» Supplied passage:

=======

Trade experts tell CNBC that the tariffs announced by President Donald Trump on Wednesday are equivalent to building a trade wall around the U.S. economy of nearly $1 trillion.
With the way tariffs work, the estimated costs of the new tariffs U.S. businesses will be paying is $654 billion a year, according to Trade Partnership Worldwide, and it’s a number that will grow — the figure does not include up to $300 billion more in new tariffs under the International Emergency Economic Powers Act (IEPPA) and Section 232 of the Trade Expansion Act tariffs on steel, aluminum and autos.
American companies will now be on the hook for $1 billion to $2 billion per day, based on estimates using tariff costs paid in 2024.
The U.S. stock market, which saw its worst daily loss since 2020 on Thursday, originally anticipated reciprocal tariffs tied directly to tariff rates on U.S. goods in other nations, but instead the Trump administration devised a formula based on trade deficits which has left many economists confounded and investors surprised by the overall level of tariffs that resulted from the approach.

=======

[Stored data]

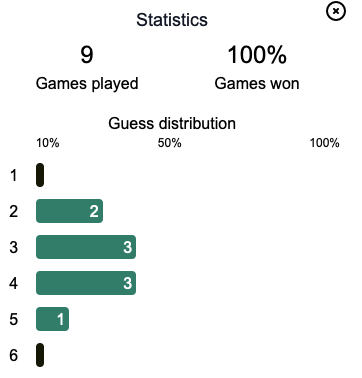The width and height of the screenshot is (362, 378).
Task: Select the empty bar for guess 1
Action: click(40, 175)
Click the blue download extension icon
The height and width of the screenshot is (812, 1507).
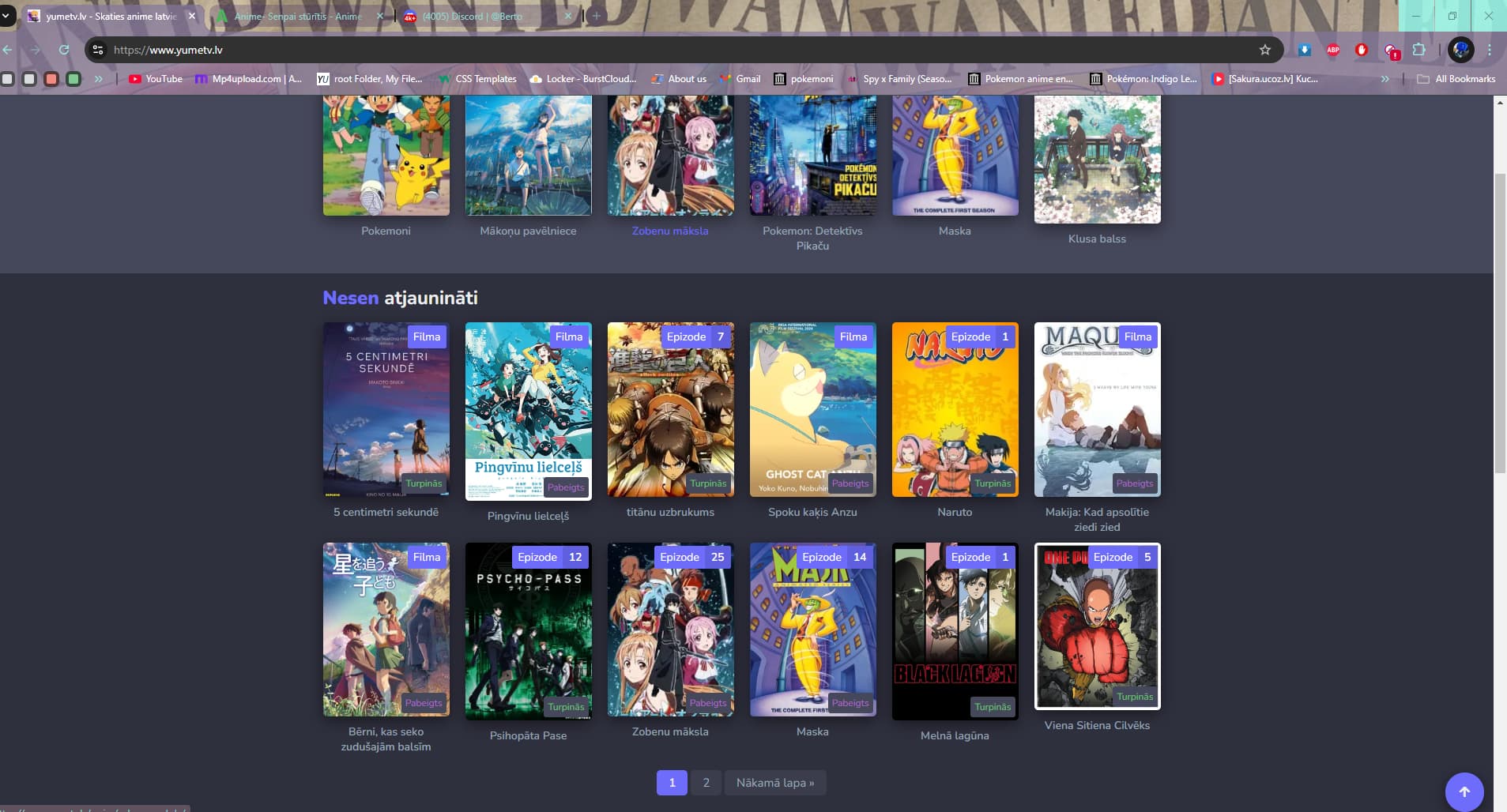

=======

» Aim of the exercise: In the tariffs article, why is the $654 billion yearly cost estimate expected to grow? Answer in one to three sentences.

» Response to this exercise: The estimate leaves out up to $300 billion more in new tariffs. These are tariffs under the International Emergency Economic Powers Act and Section 232 of the Trade Expansion Act tariffs on steel, aluminum and autos.